Néanmoins, le nombre total de naissances vivantes d'enfants de faible poids à la naissance a en fait augmenté en Afrique subsaharienne, passant de 4,4 millions à 5 millions de bébés, principalement en raison des tendances démographiques (telles que la fécondité et les migrations). De même, l'Asie du Sud compte encore près de la moitié des naissances d'enfants de faible poids à la naissance dans le monde, avec un nombre estimé à 9,8 millions en 2015.

"L'insuffisance pondérale à la naissance est une entité clinique complexe composée d'une restriction de croissance intra-utérine et d'une naissance prématurée", analyse la Dre Mercedes de Onis de l'OMS. "C'est pourquoi la réduction de l'insuffisance pondérale à la naissance exige la compréhension des causes sous-jacentes dans un pays donné. Par exemple, en Asie du Sud, une grande proportion des bébés présentant une insuffisance pondérale à la naissance naît à terme, mais avec un retard de croissance intra-utérin, qui est associé à la dénutrition maternelle, y compris le retard de croissance maternel."

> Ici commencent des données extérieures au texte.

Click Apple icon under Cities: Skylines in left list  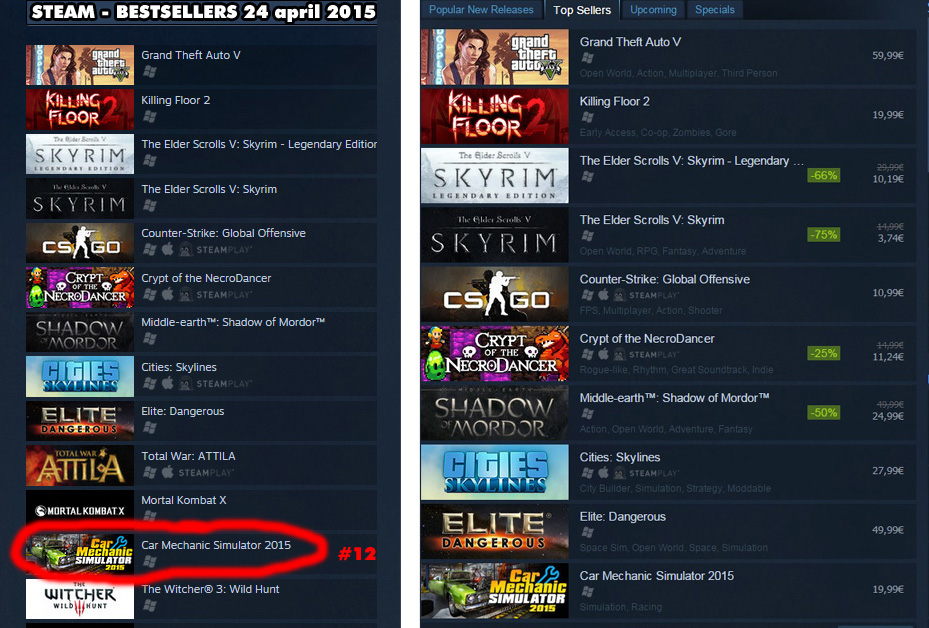(x=168, y=383)
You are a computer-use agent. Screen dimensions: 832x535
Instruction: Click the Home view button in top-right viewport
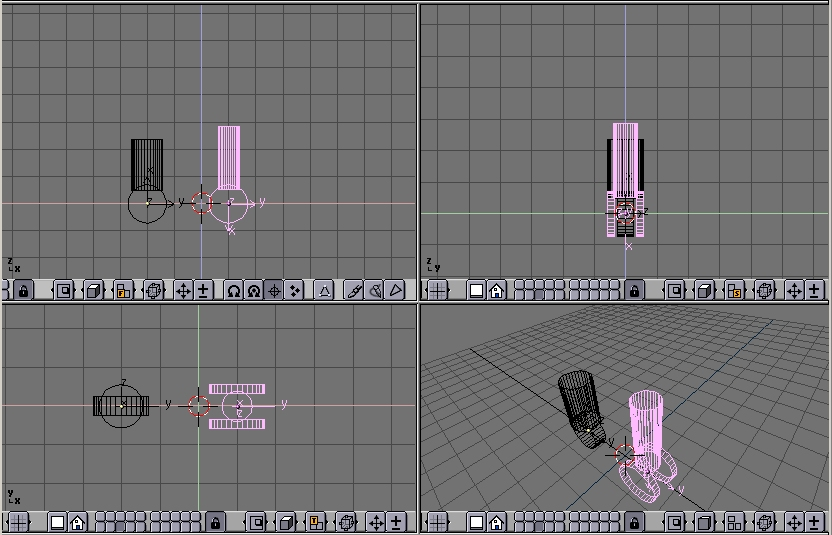(496, 290)
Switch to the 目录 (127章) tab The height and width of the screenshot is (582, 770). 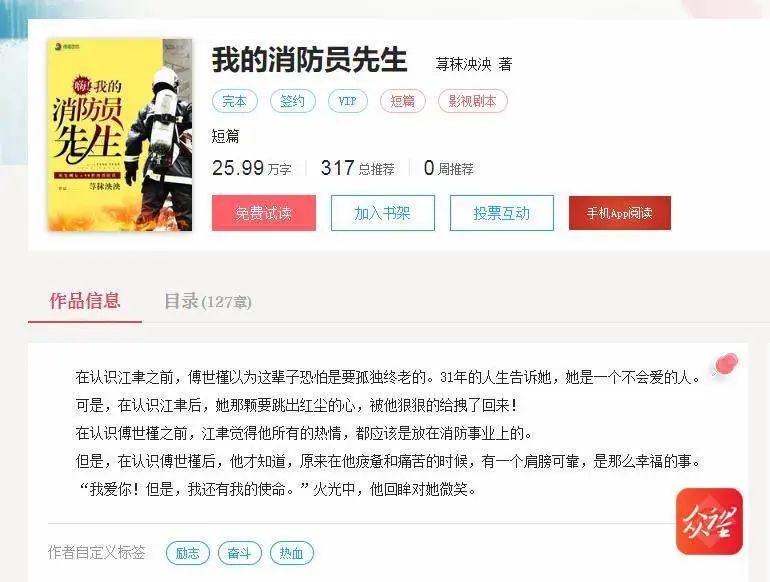pos(207,301)
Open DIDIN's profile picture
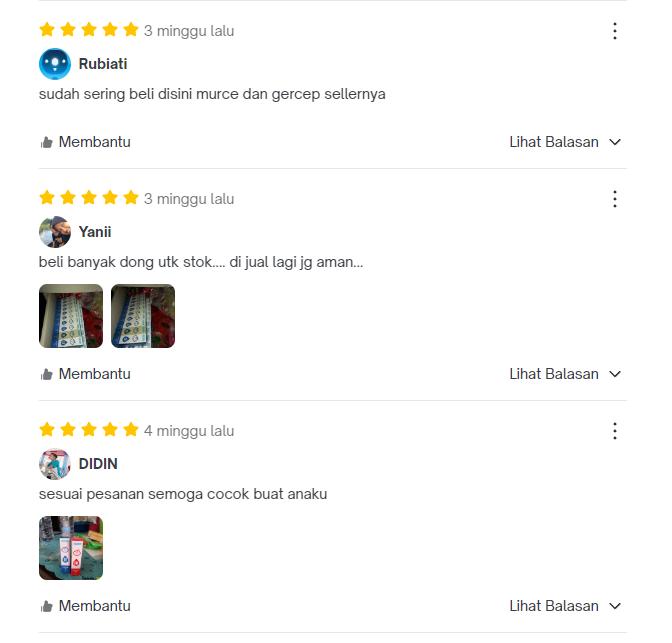The width and height of the screenshot is (672, 643). pyautogui.click(x=55, y=464)
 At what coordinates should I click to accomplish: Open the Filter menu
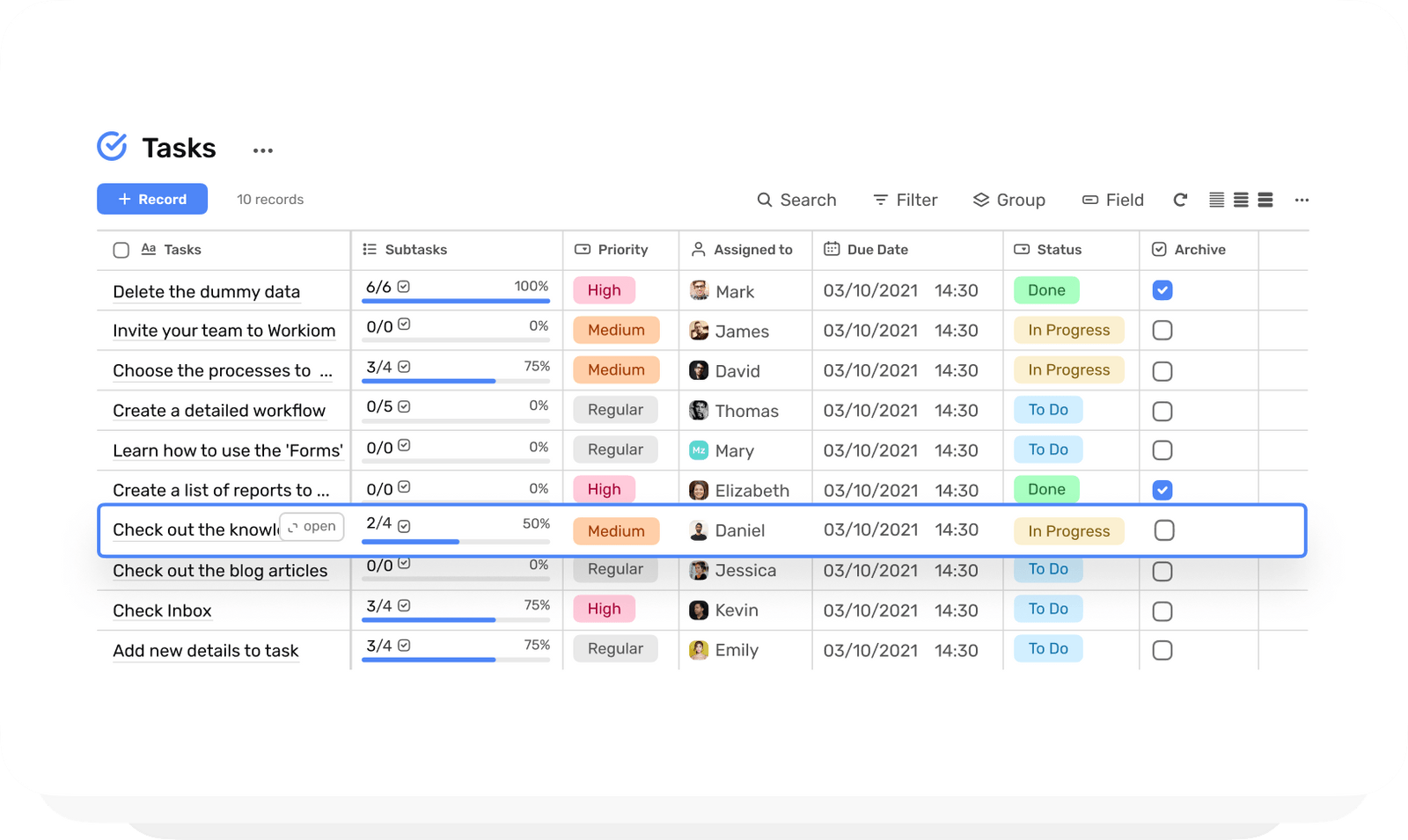906,200
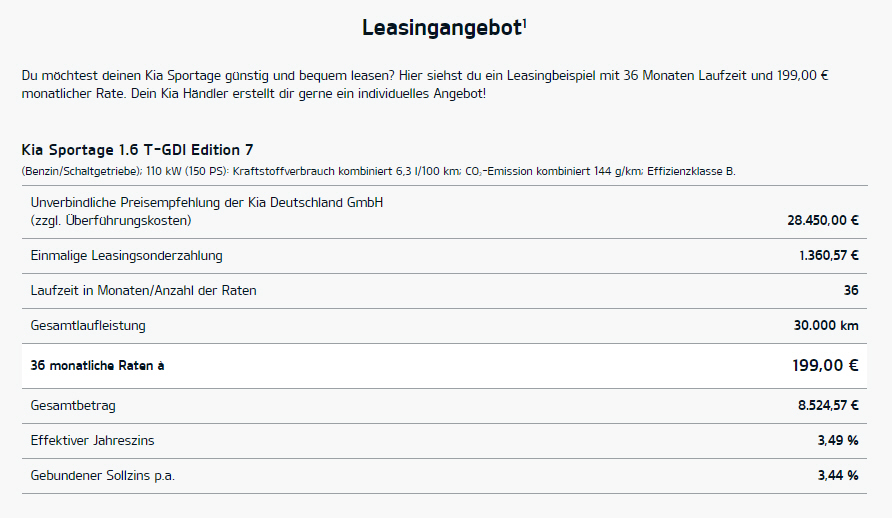The width and height of the screenshot is (892, 518).
Task: Click the total amount 8.524,57 €
Action: click(828, 405)
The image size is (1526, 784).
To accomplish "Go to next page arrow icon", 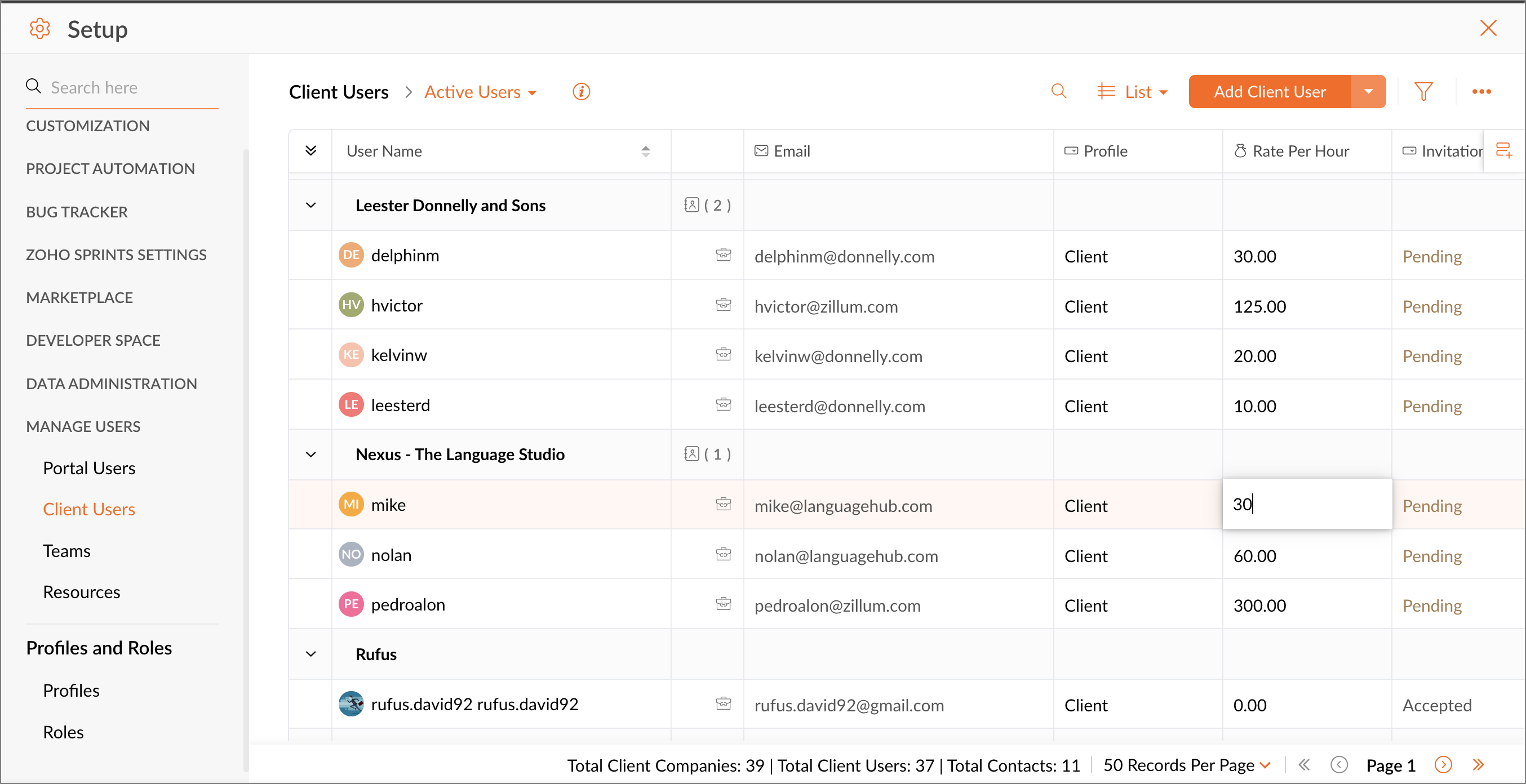I will [1443, 764].
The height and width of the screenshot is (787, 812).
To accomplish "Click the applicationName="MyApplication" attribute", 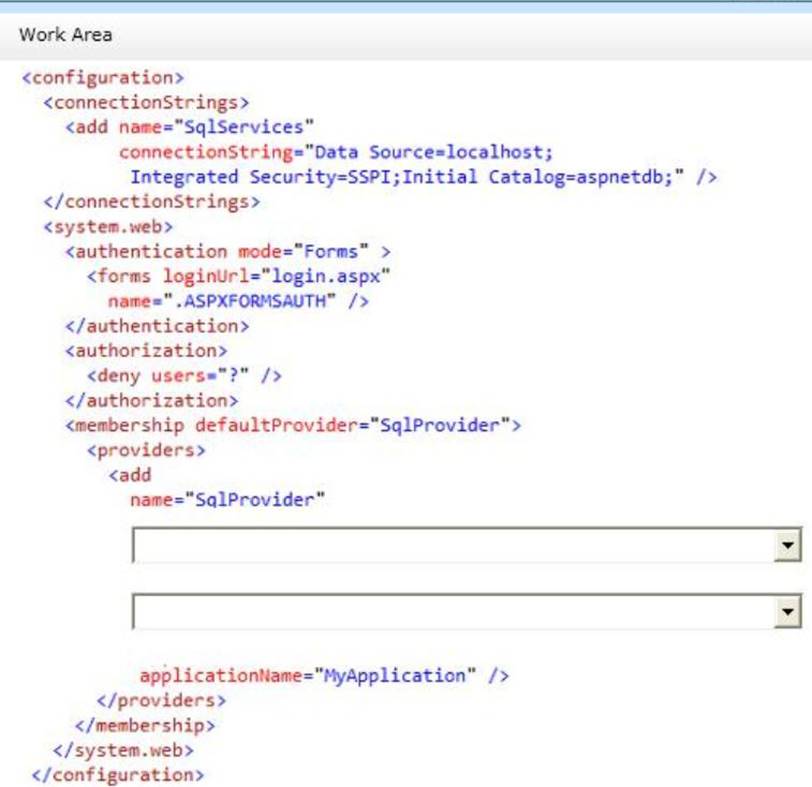I will coord(323,675).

Pour une action internationale contre l’insuffisance pondérale

En 2012, les 195 États membres de l'OMS se sont engagés à réduire de 30 % la prévalence de l'insuffisance pondérale à la naissance d'ici 2025, par rapport aux taux de 2012. Ces estimations, qui sont les premières du genre, ont révélé que la prévalence de l'insuffisance pondérale à la naissance dans le monde a légèrement diminué, passant de 17,5 % en 2000 (22,9 millions de naissances vivantes de faible poids à la naissance) à 14,6 % en 2015 (20,5 millions).

Cependant, l'étude indique qu'au rythme actuel de progrès - avec une baisse annuelle de 1,2 % des taux d'insuffisance pondérale à la naissance entre 2000 et 2015 - le monde sera bien en deçà du taux de réduction annuel de 2,7 % requis pour atteindre l'objectif de l'OMS de réduire la prévalence de 30 % entre 2012 et 2025.

D’où la nécessité "d'investir davantage et d'agir pour accélérer les progrès, en comprenant et en s'attaquant aux facteurs clés de l'insuffisance pondérale à la naissance tout au long de la vie", arguent les auteurs de l’étude. "Malgré des engagements clairs, nos estimations indiquent que les gouvernements nationaux font trop peu pour réduire l'insuffisance pondérale à la naissance. Nous n'avons observé que très peu de changements en 15 ans, même dans les milieux à revenu élevé où l'insuffisance pondérale à la naissance est souvent due à la prématurité", déplore la Dre Blencowe. "Pour atteindre l'objectif nutritionnel mondial d'une réduction de 30% de l'insuffisance pondérale à la naissance d'ici 2025, il faudra plus que doubler le rythme des progrès."

Les auteurs de l'étude appellent ainsi à une action internationale pour s'assurer que tous les bébés sont pesés à la naissance, pour améliorer les soins cliniques et pour promouvoir une action de santé publique sur les causes de l'insuffisance pondérale à la naissance afin de réduire la mortalité et l'invalidité.